§ Excerpted text
· · · · · · ·
Protection & Indemnity on ETC basis
For P&I, gross earned premium was USD 260 million, an increase of USD 10 million compared to the same period in 2020. P&I revenues are increasing in volume and rates are hardening. The P&I market has been soft for number of years due to benign claims development. Last year’s increases in rates were not sufficient to meet profitability targets due to an escalation in claims over the previous three financial years.
Claims incurred for own account totalled USD 235 million, a decrease of USD 16 million from the comparable period of last year, but still at a much higher level than earlier years. Several high severity Pool claims have impacted total claims. Gard did not incur any new claims to the Pool in the first half of 2021. The technical result for P&I was a loss of USD 48 million. The combined ratio net for the period was 123 per cent.
Marine & Energy
For Marine & Energy, gross earned premium was USD 214 million, an increase of USD 39 million from the comparable period last year. The increase is due to growth in volume for Marine business and a hardening of rates both for Marine and Energy.
Claims incurred for own account totalled USD 139 million, an increase of USD 40 million from the comparable period last year. The increase is higher than expected, also when factoring in business growth.
The technical result for Marine & Energy was a loss of USD 2 million. The combined ratio net was 101 per cent.
· · · · · · ·
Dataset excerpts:

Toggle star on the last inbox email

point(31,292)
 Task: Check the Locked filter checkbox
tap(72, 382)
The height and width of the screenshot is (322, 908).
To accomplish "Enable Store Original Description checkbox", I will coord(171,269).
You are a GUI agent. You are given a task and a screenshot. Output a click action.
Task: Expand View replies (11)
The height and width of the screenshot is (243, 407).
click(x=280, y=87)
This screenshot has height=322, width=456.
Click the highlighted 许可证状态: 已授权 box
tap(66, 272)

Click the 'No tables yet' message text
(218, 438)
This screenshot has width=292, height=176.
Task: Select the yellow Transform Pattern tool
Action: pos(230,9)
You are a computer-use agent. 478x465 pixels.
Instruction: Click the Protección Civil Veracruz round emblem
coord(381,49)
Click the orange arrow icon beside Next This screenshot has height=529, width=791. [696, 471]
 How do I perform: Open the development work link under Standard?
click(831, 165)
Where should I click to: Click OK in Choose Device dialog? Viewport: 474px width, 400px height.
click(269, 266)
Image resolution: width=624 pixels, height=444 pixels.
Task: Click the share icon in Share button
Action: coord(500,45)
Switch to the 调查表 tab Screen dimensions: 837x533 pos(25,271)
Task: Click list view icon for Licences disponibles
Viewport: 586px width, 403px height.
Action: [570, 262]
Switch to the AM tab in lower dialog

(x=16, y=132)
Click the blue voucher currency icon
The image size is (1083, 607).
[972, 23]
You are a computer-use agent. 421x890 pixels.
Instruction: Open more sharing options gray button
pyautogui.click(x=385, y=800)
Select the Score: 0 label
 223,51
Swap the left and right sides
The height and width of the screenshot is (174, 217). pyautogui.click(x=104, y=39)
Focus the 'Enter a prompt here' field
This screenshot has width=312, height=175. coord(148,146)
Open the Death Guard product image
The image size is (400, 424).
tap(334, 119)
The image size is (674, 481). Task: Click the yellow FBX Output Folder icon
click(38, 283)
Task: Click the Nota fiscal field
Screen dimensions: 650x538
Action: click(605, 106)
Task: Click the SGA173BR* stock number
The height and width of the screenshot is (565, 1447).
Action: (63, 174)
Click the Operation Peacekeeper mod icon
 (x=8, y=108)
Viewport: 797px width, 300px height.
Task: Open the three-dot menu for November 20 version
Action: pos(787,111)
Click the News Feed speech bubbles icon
· · · · · · ·
§ Tasks to perform
1. According to the insurance results excerpt, what was the gross earned premium for P&I?
2. Write what comes next in the insurance results excerpt, picking up after its final sentence.
The dataset excerpts are not needed for any of this.

§ Solved problems
1. USD 260 million.

2.
The Gard group’s investment portfolio returned USD 30 million, or 1.4 per cent in the six months to 20 August 2021. This compares with a return of -0.4 per cent for the same period in 2020. The half-year was marked by sharp increases in US interest rates in response to inflationary concerns, though longer-term yields fell towards the summer as markets increasingly focused more on the potential for higher rates over the next two to five years. The period also saw continued strong performance from developed equity and credit markets, supported by accommodative monetary and fiscal policies across the US and Europe. In contrast, emerging market indices struggled due to ongoing concerns over the Chinese economy and a stronger US dollar. The dollar proved particularly strong versus developed currencies as market response to inflationary pressures led to increasing interest rate differentials.
The primary drivers of the performance in the portfolio were European and US equity investments as well as US corporate bonds. Detracting from this performance was returns from emerging market debt and equity allocations.
Capital and Risk Management
Over the first six months of the 2021 financial year, the Gard group continued to be very well capitalised, despite challenging insurance conditions and falling investment markets. The probability that Gard would have to raise additional capital from its mutual Members by way of unbudgeted supplementary calls is low.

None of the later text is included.